In the grandly marbled space of the Russell Senate Office Building known as the Kennedy Caucus Room, where a bipartisan select committee held nationally televised hearings to investigate the burglary of the Democratic National Committee headquarters at the Watergate a half-century ago, alumni of that inquiry gathered Friday evening to reminisce — and issue warnings.

Their remarks, sombre and theatrical as the room itself, were pitched to a present-day investigative body: the House select committee probing the January 6 attack on the Capitol.

“Some things change, and some things remain the same,” said a host of the gathering, Rufus L. Edmisten, deputy chief counsel for the Senate select committee that investigated Watergate. “What hasn’t changed between Watergate and January 6 is how money has stolen our democracy.”

The Watergate inquiry, a more than two-year combined effort on the part of both Senate and House committees, the special prosecutor’s office, a federal grand jury and the media, has been widely hailed as an investigatory gold standard and potential model for the January 6 committee.

It is seen as a triumph of assiduous digging and partisan-free statesmanship with made-for-Hollywood heroes: There was the heavy-jowled Senate Watergate Committee chairman, Sam Ervin of North Carolina; John Dean, President Richard Nixon’s former counsel, an owlish figure whose riveting testimony thoroughly implicated the president in covering up the Watergate break-in that took place in the small hours of June 17, 1972; and Bob Woodward and Carl Bernstein, the two Washington Post reporters who broke the story and became household names.

But the committee’s work today faces hurdles that the Watergate investigators did not.

The present-day panel is racing the clock, attempting to uncover all that it can with the recognition that Republicans may win back the House majority and pull the plug on the committee’s endeavors come January. Nixon was defiant, but not at the level of former President Donald Trump. And truth was not up for debate in 1973.
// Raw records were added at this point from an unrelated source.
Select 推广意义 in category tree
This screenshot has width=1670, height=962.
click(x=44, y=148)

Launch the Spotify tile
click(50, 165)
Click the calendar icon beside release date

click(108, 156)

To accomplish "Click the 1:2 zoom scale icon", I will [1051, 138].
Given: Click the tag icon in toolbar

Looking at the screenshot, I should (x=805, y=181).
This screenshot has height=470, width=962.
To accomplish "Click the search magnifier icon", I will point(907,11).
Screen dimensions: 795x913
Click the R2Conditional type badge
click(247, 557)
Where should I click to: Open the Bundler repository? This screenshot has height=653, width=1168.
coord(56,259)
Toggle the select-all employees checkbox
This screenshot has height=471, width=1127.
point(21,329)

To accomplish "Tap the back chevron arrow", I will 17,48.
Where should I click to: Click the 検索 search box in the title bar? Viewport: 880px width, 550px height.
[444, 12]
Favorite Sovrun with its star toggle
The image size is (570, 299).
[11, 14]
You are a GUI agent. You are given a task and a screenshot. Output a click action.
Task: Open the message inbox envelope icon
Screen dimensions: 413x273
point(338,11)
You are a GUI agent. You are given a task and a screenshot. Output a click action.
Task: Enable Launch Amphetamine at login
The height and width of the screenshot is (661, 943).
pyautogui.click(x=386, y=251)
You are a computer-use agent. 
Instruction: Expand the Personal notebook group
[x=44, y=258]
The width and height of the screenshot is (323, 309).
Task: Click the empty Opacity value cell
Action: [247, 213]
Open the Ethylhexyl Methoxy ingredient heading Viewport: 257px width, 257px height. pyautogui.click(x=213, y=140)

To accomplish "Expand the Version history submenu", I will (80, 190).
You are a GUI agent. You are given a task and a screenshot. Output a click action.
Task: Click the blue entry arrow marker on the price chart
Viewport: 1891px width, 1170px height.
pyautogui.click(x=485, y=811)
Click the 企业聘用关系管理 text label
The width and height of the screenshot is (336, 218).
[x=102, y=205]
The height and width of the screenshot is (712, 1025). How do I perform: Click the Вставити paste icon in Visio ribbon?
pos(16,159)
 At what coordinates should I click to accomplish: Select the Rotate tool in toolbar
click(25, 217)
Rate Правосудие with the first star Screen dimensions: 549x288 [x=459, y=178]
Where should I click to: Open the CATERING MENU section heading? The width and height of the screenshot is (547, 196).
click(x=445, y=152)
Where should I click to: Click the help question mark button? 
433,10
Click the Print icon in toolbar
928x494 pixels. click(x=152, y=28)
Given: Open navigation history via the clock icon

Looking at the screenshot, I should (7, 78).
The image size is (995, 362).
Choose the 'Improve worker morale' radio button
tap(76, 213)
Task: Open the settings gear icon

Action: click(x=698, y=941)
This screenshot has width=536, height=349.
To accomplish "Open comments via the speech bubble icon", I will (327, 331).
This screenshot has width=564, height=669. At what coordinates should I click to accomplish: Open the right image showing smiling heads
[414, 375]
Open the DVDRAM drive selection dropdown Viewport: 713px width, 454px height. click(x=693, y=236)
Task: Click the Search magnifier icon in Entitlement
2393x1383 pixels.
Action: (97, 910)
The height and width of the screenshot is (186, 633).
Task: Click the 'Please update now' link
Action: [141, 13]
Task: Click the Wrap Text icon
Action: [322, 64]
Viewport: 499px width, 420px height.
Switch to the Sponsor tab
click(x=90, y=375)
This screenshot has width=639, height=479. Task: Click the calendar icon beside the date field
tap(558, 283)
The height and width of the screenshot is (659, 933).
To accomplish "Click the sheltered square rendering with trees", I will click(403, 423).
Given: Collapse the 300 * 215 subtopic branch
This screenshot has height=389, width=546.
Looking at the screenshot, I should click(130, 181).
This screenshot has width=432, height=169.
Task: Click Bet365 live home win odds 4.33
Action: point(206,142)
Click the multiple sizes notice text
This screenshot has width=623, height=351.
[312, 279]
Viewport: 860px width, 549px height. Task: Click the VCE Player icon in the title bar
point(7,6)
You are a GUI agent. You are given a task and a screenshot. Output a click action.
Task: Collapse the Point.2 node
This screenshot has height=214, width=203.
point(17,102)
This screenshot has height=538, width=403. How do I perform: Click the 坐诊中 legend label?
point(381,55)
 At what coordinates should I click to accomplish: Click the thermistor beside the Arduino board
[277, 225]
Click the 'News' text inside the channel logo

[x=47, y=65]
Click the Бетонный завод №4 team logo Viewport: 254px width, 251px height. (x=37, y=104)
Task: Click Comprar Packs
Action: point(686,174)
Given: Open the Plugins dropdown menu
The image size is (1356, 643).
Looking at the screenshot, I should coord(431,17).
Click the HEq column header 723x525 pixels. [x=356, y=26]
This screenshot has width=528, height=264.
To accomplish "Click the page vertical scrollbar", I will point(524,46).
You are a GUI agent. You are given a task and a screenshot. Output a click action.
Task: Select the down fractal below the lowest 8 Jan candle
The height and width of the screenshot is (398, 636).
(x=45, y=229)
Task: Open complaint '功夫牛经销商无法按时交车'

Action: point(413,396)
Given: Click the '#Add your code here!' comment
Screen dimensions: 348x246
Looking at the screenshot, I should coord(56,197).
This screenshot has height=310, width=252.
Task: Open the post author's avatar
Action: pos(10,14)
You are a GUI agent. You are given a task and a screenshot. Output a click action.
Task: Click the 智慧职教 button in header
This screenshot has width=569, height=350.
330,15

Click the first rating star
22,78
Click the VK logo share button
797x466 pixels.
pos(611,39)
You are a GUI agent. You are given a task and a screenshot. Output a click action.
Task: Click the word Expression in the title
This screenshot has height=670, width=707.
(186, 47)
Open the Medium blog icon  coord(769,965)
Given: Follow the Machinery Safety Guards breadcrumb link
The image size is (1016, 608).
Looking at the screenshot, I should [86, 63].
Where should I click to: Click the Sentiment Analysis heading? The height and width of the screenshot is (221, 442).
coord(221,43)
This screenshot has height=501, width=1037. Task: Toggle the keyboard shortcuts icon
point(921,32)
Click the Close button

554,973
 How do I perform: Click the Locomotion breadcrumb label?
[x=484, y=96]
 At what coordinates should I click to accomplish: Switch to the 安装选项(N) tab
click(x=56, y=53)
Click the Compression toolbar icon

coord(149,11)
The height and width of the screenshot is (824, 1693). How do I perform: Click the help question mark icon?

“What we investigated was understood to be substantive and real,” said Gordon Freedman, who served as a staff member on Ervin’s committee. “We now live in an era where the truth has been eroded as a standard.”

Watergate investigators also had the benefit of the secret recordings made by Nixon in the Oval Office. By contrast, Trump did not tape his private conversations, and he shredded White House documents while in office. Several of his former aides have defied subpoenas issued by the January 6 committee, some justifying their intransigence through “executive privilege,” a phrase that entered the lexicon in the Nixon era. But none of Nixon’s top advisers invoked it and instead elected to testify before Ervin’s committee — a reflection of a Republican Party far different from the one today.

“It took a lot of guts for seven Republicans on the Judiciary Committee and three conservative Southern Democrats to do the right thing and vote to impeach Nixon,” said Elizabeth Holtzman, who 50 years after being elected to Congress and serving on the House Judiciary Committee is running for Congress again. “They didn’t do it to agree with me. They did it because they followed the truth. And they did it, really, because the American public forced them to.”

Nixon, of course, did use executive privilege to avoid handing over what would prove to be some of the most damning taped conversations. Only after Leon Jaworski, the Watergate special prosecutor, prevailed in the Supreme Court did Nixon acquiesce, resulting in his resignation August 9, 1974.

Jaworski, I should note, was my grandfather. I was two weeks shy of 15 when he was appointed by Nixon on November 1, 1973, after Archibald Cox was fired on Nixon’s orders in what became known as the Saturday Night Massacre.

As my grandfather would later maintain in his Watergate memoir, Nixon’s resignation proved that “no one — absolutely no one — is above the law.” That assessment deserves some qualification, however.